(出題)
1) ダイカスト用金型に関する文章のうち、「まず、頭記したかご形誘導電動」から「エンドリング3が鋳造される。」までを一字一句そのまま書き写すこと。
2) 図4の金型8はどの型から成るか。ダイカスト用金型に関する文章から、符号付きですべて挙げよ。
3) ダイカスト用金型に関する文章の最後の文に続けて、その先を書く。

(抜粋)
= = = =

この発明は、かご形誘導電動機の回転子などを対象に、その導体バー,エンドリングを純銅や銅合金などの高融点金属材で鋳造するダイカスト用金型に関する。
まず、頭記したかご形誘導電動機の一般的な回転子構造を図3(a)〜(c)に示す。周知のように、かご形誘導電動機の回転子1は、アルミ合金製の導体バー2と、導体バー2の両端に結合した一対のエンドリング(短絡環)3からなるケージ4を鋼板積層体の鉄心5に組み合わせた構成になり、一般には鉄心5をダイカスト用金型の内部に挿入セットした上で、この金型にアルミ合金の溶湯を加圧注入してケージ3を鋳造するダイカスト法で作られている。なお、5aは鉄心5の周上に沿って形成した導体バー2の鋳込み用スロット、6はエンドリング3の端面に一体成形したファン兼用の放熱フィン、7はバランス取り用のウエイト取付ピンである。
次に、前記したアルミ合金製の回転子1を鋳造するダイカストマシンの基本的な金型構造を模式図として図4に示す。図4において、ダイカスト用金型8は固定母型9と、可動母型10と、先記した鉄心5を挿入セットする中間型11とからなり、この金型8にアルミ合金の溶湯を送り込むスリーブ12を組み合わせてダイカストマシンを構成している。ここで、固定母型9,可動母型10には、図3に示した回転子1のエンドリング3に対応した円環状のキャビティを構成するキャビティブロック13を“入れ子”として装備している。
上記のダイカスト用金型でかご形誘導電動機の回転子1を鋳造するには、金型8の中間型11に回転子鉄心5(図3(b)参照)を挿入セットして金型8を型締めした状態で、スリーブ12にアルミ合金の溶湯(溶融アルミ合金)Aを供給し、プランジヤ12aの押圧操作により溶湯を高速で金型に向けて押し出す。これにより、溶湯Aはゲート14を通じて金型内のキャビティ,および鉄心5のスロット5aに充填されて鉄心5に導体バー2,エンドリング3が鋳造される。
また、前記したアルミ合金のダイカスト用金型の金型材料については、一般にSKD61などの熱間金型用の合金工具鋼が使用されている。
この場合に、ダイカスト用金型8においては、高温,高圧で流れ込む溶湯Aとの摩擦、アルミ合金の凝固,脱型に伴って金型の表面に作用する熱的、機械的な負荷が繰り返し作用することから、金型8のキャビティ表面にはヒートチェック(微細な亀裂)や溶損などの損傷が生じて金型の寿命が低下するという問題があるが、溶湯が低融点金属のアルミ合金である場合に、実用的な金型の寿命は約10万ショット以上とも言われている。

= = = =

(元データ)
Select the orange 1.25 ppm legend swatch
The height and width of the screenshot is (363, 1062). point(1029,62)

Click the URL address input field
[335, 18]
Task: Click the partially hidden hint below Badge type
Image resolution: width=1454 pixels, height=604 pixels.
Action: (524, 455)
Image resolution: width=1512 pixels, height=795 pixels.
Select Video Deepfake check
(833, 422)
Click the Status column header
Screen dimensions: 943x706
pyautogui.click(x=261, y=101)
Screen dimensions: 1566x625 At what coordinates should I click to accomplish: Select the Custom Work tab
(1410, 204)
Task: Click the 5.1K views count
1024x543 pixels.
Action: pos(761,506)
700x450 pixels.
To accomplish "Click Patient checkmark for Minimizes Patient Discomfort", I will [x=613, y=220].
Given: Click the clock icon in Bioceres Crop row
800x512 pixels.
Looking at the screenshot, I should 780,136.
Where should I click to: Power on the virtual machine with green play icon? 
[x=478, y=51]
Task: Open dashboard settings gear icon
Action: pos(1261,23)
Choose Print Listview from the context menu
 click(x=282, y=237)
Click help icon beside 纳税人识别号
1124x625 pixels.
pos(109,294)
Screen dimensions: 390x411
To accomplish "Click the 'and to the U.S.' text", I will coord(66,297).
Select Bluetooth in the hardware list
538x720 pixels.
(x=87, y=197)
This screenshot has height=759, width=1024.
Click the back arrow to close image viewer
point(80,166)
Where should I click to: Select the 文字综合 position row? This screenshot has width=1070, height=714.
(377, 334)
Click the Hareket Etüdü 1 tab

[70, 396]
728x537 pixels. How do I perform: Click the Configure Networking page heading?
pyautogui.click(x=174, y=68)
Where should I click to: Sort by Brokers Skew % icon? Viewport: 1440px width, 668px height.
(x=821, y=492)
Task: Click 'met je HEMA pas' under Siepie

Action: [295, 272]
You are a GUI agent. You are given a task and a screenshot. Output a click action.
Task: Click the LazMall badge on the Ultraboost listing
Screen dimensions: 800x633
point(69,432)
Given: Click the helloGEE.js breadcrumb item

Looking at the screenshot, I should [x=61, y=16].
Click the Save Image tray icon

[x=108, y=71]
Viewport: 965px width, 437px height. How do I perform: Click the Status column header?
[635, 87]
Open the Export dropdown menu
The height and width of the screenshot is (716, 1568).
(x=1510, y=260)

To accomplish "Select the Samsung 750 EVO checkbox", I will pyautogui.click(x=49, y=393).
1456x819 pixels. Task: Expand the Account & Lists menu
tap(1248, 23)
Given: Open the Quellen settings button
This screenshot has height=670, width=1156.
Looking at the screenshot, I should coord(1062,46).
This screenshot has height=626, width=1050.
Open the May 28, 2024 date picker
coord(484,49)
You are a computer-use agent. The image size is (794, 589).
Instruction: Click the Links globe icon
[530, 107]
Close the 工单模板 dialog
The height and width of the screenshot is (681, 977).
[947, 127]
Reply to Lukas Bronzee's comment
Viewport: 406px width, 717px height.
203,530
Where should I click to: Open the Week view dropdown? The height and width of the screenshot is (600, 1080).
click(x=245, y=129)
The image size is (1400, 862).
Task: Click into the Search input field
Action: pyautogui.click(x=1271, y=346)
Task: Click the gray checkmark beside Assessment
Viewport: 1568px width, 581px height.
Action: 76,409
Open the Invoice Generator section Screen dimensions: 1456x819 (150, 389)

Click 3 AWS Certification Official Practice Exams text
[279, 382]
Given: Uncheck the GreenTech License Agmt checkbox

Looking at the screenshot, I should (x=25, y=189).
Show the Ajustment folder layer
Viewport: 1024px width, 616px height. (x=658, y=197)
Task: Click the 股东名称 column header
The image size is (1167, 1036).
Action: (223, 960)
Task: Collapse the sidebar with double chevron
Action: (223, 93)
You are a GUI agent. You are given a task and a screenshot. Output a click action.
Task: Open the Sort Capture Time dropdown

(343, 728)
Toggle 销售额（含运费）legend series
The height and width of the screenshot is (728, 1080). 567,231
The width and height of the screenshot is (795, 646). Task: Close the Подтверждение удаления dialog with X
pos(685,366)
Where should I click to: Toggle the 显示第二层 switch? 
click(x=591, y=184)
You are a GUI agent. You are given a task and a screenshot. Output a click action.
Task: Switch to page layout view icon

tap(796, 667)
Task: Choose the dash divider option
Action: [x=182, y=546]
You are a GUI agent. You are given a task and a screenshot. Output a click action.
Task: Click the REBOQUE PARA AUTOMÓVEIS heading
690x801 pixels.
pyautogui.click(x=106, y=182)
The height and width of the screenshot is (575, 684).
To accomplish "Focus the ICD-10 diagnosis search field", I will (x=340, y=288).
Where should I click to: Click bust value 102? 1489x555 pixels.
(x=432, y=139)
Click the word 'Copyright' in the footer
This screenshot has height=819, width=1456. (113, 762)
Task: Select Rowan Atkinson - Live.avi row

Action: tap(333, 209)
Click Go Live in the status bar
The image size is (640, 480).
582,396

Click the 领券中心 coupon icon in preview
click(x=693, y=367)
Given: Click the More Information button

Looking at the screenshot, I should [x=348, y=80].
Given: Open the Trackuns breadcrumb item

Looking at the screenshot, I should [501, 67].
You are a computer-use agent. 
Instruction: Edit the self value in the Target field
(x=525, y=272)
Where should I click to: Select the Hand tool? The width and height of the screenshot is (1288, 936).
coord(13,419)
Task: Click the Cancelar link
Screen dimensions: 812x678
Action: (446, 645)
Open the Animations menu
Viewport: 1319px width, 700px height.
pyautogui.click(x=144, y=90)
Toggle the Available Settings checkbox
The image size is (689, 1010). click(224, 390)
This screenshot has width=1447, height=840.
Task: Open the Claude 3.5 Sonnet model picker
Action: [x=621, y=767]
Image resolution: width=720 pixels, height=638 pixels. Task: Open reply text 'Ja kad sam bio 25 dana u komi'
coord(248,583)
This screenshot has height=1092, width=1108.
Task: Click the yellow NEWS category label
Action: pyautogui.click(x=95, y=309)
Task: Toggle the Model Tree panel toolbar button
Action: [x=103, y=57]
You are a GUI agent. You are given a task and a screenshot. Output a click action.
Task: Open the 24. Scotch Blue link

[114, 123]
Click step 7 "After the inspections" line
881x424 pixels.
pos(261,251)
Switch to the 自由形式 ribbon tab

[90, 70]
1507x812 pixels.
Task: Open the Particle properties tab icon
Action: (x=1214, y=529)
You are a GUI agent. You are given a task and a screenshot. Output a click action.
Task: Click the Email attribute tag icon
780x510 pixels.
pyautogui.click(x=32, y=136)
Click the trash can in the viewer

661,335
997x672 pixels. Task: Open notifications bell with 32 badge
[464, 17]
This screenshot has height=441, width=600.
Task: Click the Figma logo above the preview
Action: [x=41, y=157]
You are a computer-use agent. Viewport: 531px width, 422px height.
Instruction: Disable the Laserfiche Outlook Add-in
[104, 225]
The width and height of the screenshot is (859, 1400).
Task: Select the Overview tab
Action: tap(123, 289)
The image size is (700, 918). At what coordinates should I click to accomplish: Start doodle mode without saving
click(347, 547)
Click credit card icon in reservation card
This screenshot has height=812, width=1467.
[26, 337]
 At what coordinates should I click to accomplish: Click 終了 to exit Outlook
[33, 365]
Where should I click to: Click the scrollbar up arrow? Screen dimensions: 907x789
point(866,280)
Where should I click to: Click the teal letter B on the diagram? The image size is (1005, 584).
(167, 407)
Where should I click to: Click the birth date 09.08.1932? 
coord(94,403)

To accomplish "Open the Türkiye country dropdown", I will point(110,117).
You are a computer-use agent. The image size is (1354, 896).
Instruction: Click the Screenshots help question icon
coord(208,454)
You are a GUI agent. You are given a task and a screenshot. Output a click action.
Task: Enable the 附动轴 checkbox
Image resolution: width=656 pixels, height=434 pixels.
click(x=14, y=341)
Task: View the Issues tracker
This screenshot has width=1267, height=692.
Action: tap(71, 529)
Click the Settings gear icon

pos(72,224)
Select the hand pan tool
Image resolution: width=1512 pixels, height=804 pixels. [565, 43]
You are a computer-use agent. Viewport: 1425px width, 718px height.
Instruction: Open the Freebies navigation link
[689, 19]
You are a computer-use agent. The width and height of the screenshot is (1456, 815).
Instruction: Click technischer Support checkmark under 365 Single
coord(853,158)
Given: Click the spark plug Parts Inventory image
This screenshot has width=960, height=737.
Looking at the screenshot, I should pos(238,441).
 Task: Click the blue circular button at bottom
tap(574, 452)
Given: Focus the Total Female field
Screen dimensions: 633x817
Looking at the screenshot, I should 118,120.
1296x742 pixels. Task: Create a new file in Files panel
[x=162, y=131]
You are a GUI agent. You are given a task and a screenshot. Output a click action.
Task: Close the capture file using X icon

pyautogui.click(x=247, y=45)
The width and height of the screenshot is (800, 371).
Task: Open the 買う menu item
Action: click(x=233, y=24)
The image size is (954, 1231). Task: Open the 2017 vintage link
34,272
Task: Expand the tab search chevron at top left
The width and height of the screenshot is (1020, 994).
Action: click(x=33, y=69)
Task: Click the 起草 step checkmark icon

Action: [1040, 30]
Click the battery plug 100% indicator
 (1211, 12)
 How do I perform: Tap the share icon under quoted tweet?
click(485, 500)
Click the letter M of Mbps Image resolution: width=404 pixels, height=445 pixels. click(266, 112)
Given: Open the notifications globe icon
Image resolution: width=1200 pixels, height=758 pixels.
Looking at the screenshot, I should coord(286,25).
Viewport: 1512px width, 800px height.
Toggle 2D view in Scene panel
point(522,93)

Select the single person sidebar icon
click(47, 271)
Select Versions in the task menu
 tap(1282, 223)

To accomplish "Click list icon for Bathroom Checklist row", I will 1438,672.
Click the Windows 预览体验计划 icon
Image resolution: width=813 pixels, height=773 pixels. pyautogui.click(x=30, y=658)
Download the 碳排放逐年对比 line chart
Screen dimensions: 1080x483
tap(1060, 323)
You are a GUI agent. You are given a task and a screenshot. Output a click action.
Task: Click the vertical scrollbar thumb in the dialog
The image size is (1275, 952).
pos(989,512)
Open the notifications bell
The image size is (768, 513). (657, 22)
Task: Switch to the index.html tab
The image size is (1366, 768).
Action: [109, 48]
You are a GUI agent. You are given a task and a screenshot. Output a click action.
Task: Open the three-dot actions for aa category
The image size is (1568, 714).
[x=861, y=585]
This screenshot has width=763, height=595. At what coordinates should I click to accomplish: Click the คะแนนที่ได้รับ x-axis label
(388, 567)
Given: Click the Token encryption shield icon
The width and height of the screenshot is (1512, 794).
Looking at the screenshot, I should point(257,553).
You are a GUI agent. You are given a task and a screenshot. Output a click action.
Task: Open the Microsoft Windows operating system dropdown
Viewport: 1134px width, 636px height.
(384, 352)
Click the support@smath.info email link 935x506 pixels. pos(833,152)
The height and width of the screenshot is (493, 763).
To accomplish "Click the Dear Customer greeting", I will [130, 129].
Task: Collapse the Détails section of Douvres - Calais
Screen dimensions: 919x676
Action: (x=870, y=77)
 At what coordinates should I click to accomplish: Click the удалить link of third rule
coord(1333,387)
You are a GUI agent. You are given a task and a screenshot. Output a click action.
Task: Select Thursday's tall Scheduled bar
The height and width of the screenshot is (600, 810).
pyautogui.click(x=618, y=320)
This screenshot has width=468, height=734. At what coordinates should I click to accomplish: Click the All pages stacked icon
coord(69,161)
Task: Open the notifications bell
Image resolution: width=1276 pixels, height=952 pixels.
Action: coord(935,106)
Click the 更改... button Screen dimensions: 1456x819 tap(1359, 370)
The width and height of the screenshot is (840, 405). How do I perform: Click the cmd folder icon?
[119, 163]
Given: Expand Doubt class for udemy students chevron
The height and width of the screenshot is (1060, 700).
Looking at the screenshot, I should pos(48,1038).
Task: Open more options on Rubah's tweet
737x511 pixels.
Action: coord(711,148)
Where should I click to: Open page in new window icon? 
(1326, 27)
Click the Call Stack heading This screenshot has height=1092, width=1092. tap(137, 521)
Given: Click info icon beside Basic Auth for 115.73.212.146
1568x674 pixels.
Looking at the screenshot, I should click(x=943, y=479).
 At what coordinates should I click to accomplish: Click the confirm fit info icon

= = = =

(解答)
1)
まず、頭記したかご形誘導電動機の一般的な回転子構造を図3(a)〜(c)に示す。周知のように、かご形誘導電動機の回転子1は、アルミ合金製の導体バー2と、導体バー2の両端に結合した一対のエンドリング(短絡環)3からなるケージ4を鋼板積層体の鉄心5に組み合わせた構成になり、一般には鉄心5をダイカスト用金型の内部に挿入セットした上で、この金型にアルミ合金の溶湯を加圧注入してケージ3を鋳造するダイカスト法で作られている。なお、5aは鉄心5の周上に沿って形成した導体バー2の鋳込み用スロット、6はエンドリング3の端面に一体成形したファン兼用の放熱フィン、7はバランス取り用のウエイト取付ピンである。
次に、前記したアルミ合金製の回転子1を鋳造するダイカストマシンの基本的な金型構造を模式図として図4に示す。図4において、ダイカスト用金型8は固定母型9と、可動母型10と、先記した鉄心5を挿入セットする中間型11とからなり、この金型8にアルミ合金の溶湯を送り込むスリーブ12を組み合わせてダイカストマシンを構成している。ここで、固定母型9,可動母型10には、図3に示した回転子1のエンドリング3に対応した円環状のキャビティを構成するキャビティブロック13を“入れ子”として装備している。
上記のダイカスト用金型でかご形誘導電動機の回転子1を鋳造するには、金型8の中間型11に回転子鉄心5(図3(b)参照)を挿入セットして金型8を型締めした状態で、スリーブ12にアルミ合金の溶湯(溶融アルミ合金)Aを供給し、プランジヤ12aの押圧操作により溶湯を高速で金型に向けて押し出す。これにより、溶湯Aはゲート14を通じて金型内のキャビティ,および鉄心5のスロット5aに充填されて鉄心5に導体バー2,エンドリング3が鋳造される。

2) 固定母型9、可動母型10、中間型11

3)
一方、前記のかご形誘導電動機については、電動機の効率,特性を高めるために、図3に示した導体バー2,エンドリング3を、アルミ合金に代えて導電率の高い純銅,あるいは銅合金で構成したものもある(例えば、特許文献1,特許文献2参照)。
この場合に、先記したアルミ合金ダイカスト用の金型8をそのまま使用して純銅の導体バー,エンドリングを鋳造すると、純銅の融点は1083℃と高いことから金型に作用する熱衝撃も大きく、このためにわずか数回のショットで溶湯に接触する金型のキャビティ表面に微細な亀裂のヒートチェックが発生して金型の寿命が著しく低下してしまう。
そこで、純銅,銅合金のような高融点金属材の鋳造に適用するダイカスト用金型には、その寿命対策として従来よりいろいろな工夫がなされおり、その一例として、先記したSKD61よりも高耐熱性のNi基合金、Co基合金などの耐熱合金、またはセラミック、サーメット材など特殊材料を用いて金型を構成する、さらには金型のキャビティ面を窒化処理して改質するようにしたものが提案されている(例えば、特許文献3参照)。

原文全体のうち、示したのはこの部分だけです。